▶ [YOUR GOAL]:
Return only the lines from the top of the material through the line marked by "Viewport: 1280px width, 832px height.", unaltered.

▶ [DATASET RECORDS]:
======

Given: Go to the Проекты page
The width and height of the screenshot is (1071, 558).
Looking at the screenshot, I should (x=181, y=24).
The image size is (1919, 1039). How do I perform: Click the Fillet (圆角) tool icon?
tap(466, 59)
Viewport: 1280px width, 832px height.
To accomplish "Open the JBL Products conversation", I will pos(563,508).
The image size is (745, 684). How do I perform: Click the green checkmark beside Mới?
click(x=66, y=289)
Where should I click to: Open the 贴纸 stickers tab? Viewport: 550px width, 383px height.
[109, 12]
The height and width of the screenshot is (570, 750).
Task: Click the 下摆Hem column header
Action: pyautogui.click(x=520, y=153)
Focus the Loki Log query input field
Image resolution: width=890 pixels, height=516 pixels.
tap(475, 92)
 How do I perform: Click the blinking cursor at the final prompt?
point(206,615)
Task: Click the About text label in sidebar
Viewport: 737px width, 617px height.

======

▶ [RESPONSE TO THIS EXERCISE]:
Given: Go to the Проекты page
The width and height of the screenshot is (1071, 558).
Looking at the screenshot, I should (x=181, y=24).
The image size is (1919, 1039). How do I perform: Click the Fillet (圆角) tool icon?
tap(466, 59)
Viewport: 1280px width, 832px height.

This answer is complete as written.